Task to complete
In the article below about Tuskegee board member Andy Hornsby, what post did Hornsby hold under President George H.W. Bush?

[Opening Extract to read section]

Tuskegee Board Member Andy Hornsby Fails History
By Tingba Muhammad, and the NOI Research Group
(Final Call, March 25, 2013) Last week a local Montgomery TV station, WNCF, broadcast the intemperate remarks of a white Tuskegee University board member, Andy Hornsby. The former deputy director of the Alabama Finance Commission and the director of food stamps under Pres. George H.W. Bush decided to concern himself with the much-anticipated visit of The Honorable Minister Louis Farrakhan to the Tuskegee campus and he publicly vented his disapproval. He is quoted thus:
“There is no question that he [Farrakhan] hates Jewish people, and I find that appalling….We shouldn’t endorse him anymore than we endorse the Ku Klux Klan. They are two organizations of a similar breed [and] I encourage my friends and others not to attend.”
By what measure does Mr. Hornsby calculate “hate,” and is he willing to apply that measurement equally to all, or just to Black people?
The Honorable Minister Louis Farrakhan has led the Nation of Islam since 1977, and in those 36 extraordinary years, there is not a single instance where The Minister, the Nation of Islam, or any of its members have committed a single act that has injured one Jewish person, stopped a single Jew from doing business, infringed on the Jewish people’s civil or human rights, hindered their education, injured their families, or sullied, desecrated, or disrespected their synagogues or institutions. There is not one. Except for The Minister’s willingness to tell the truth and his unwillingness to apologize for telling the truth, on what basis does Mr. Hornsby charge Minister Farrakhan with being a “hater” of Jews?
And since Mr. Hornsby is unable to support his libelous charge with any proof whatsoever, WNCF reporter Jessica Gertler enlisted the aid of a Heidi Beirich of the Southern Poverty Law Center. And though that organization claims to be the best cataloguer of “hate crimes,” Beirich was yet unable to attribute a single “hate crime” to Minister Farrakhan or the Nation of Islam, but she nonetheless added, “Any time that Farrakhan is on the road speaking to groups we are afraid [his] ideas are going to be spread.”
Farrakhan Controversial Visit Awakens Tuskegee University
Minister Farrakhan has hosted and attended meetings with rabbis and Jewish scholars where they have had frank, open, and intelligent dialogue about issues important to both people. The Minister has always advocated constructive engagement with all who may hold opinions differing from his own, but the bitterness and vitriol that characterize the remarks of Mr. Hornsby and Ms. Beirich have no function in advancing true understanding.
But Mr. Hornsby didn’t stop there. In his attempt to make his slander stick, he proceeded to draw a false parallel between the notorious terrorist group Ku Klux Klan and the Nation of Islam. By every measurement—be it religious, philosophical, or behavioral—the two groups could not be further apart. The Ku Klux Klan since its post–Civil War inception has always been dedicated to white racial dominance and control. It has tried to achieve this through bloody violence and murderous racial terrorism. Quite the opposite, the Nation of Islam is dedicated to racial and spiritual redemption through the religion of Islam and a Do-for-Self philosophy that prepares Blacks to overcome the debilitating effects of America’s entrenched and violent white supremacy. Polar opposites.

[Closing Extract to read section]
[Opening Recorded information section]

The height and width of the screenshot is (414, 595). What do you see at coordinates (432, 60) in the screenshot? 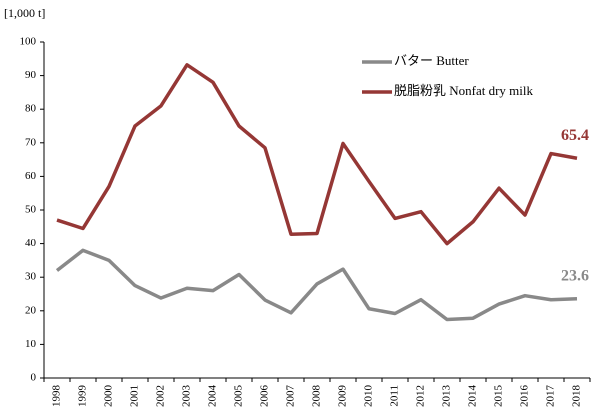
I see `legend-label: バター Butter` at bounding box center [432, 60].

[Closing Recorded information section]

Solution for this problem
He was the director of food stamps.